6) Triage + response playbook (what to do when you get an alert)

  1. Confirm the identity
    • Is this RID-500 (SID ends -500) or a Domain Admin?
    • Is the account expected to be active right now (change record/ticket)?
  2. Confirm the “where” and “from where”
    • Destination host: DC vs server vs workstation
    • Source workstation/IP: is it an approved admin endpoint?
    • Logon type: 2/10 (interactive) is usually higher concern than some 3 (network), depending on environment.
  3. Confirm the “how”
    • Kerberos vs NTLM
    • Was 4648 involved (explicit creds)?
  4. Contain if suspicious
    • Isolate the source endpoint (most compromises originate there).
    • Reset the privileged credential(s) and invalidate sessions/tokens where applicable.
    • Hunt for lateral movement: additional 4624 Type 3/10 on other servers after the first event.
  5. Eradicate + recover
    • Remove persistence (scheduled tasks, services, startup items, GPO modifications).
    • Rotate any secrets that may have been exposed (service accounts, app secrets).

7) Reduce future exposure (so “default admin” alerts become rare)

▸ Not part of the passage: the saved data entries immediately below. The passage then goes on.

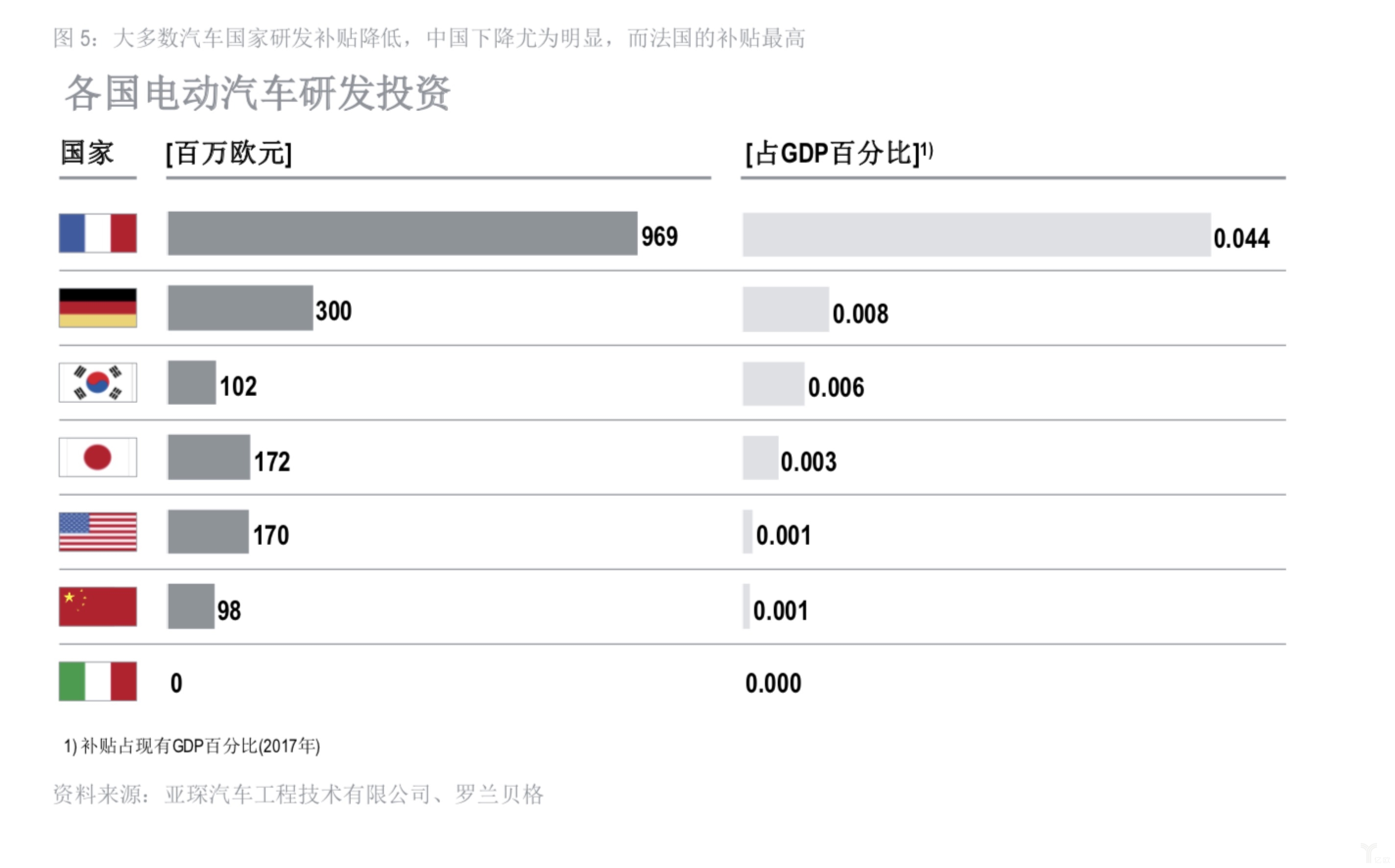
Task: Click the dark gray 300 bar
Action: pos(240,308)
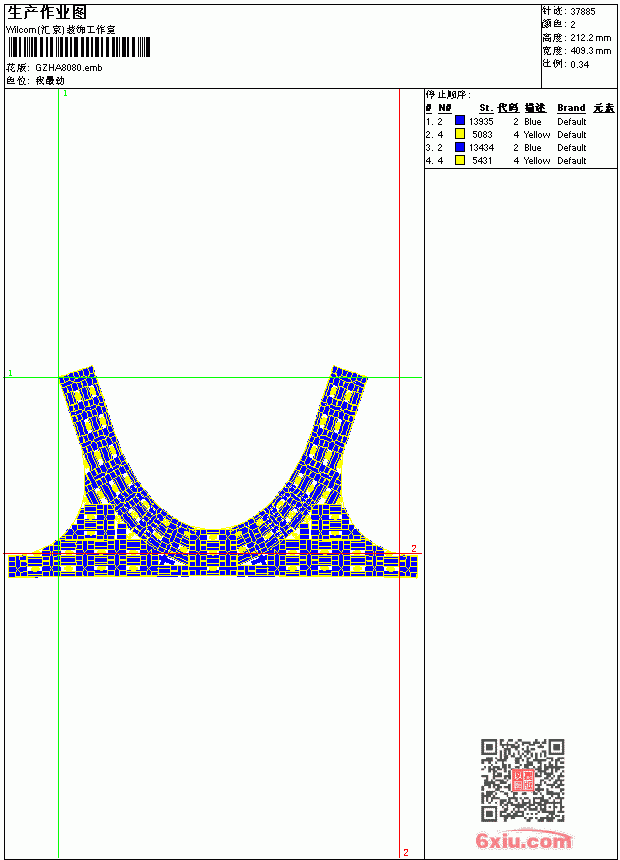Screen dimensions: 620x860
Task: Click the St. column header
Action: (x=486, y=108)
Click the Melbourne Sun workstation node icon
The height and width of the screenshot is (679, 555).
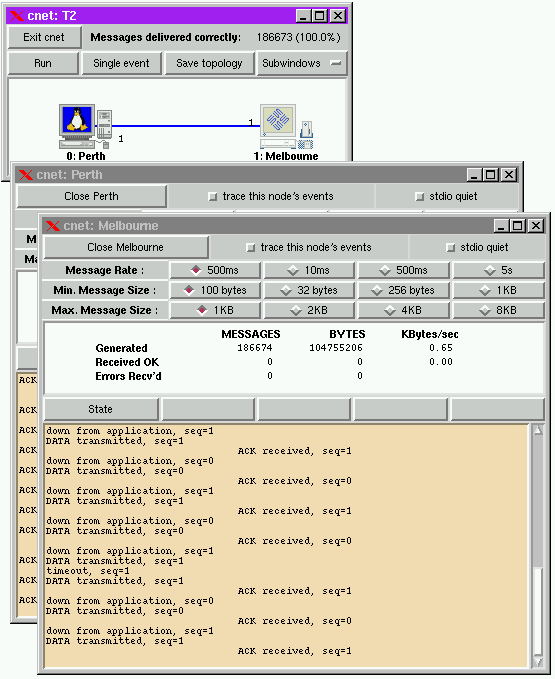(x=287, y=127)
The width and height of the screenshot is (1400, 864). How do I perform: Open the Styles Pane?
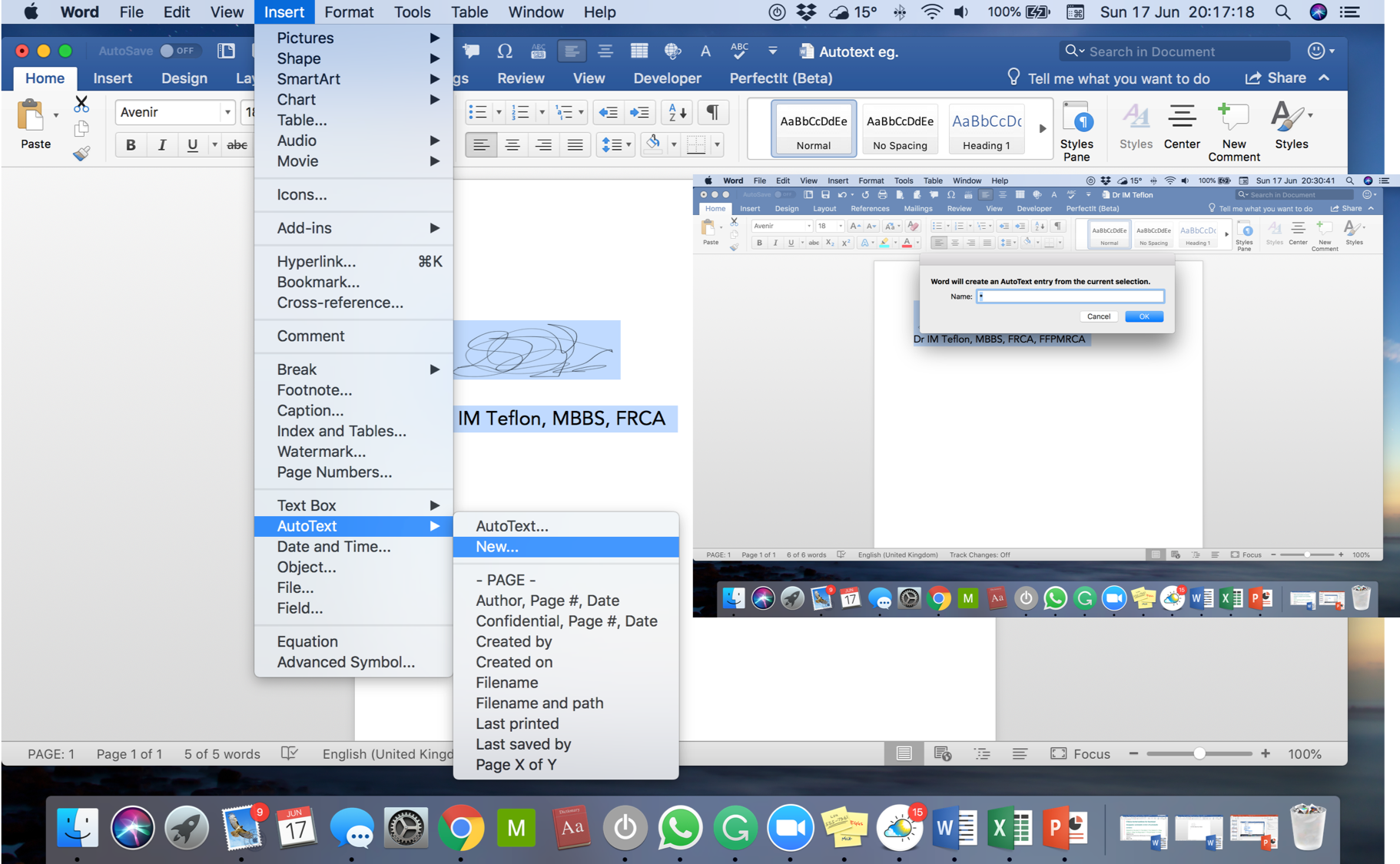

Limit where privileged accounts can log on

  • Adopt a tiering model (Tier 0: DCs/identity; Tier 1: servers; Tier 2: workstations).
  • Use admin workstations (PAWs/jump servers) and deny DA logon to workstations.

Make RID-500 usage exceptional

  • Disable interactive logon for the built-in Administrator where possible.
  • Use it only as a tightly controlled break-glass account with strong monitoring and access controls.

Improve password and lockout posture

  • Strong password policy and meaningful rotation for privileged accounts.
  • Lockout/Smart Lockout strategies to reduce spray success and alert early.

For password policy foundations: How to Configure a Password Policy – An Overview & Guide.


Operational takeaway: Treat RID-500 and Domain Admin usage as “controlled substances”: log it, centralize it, baseline it, and alert on anything outside your approved hosts, hours, and methods.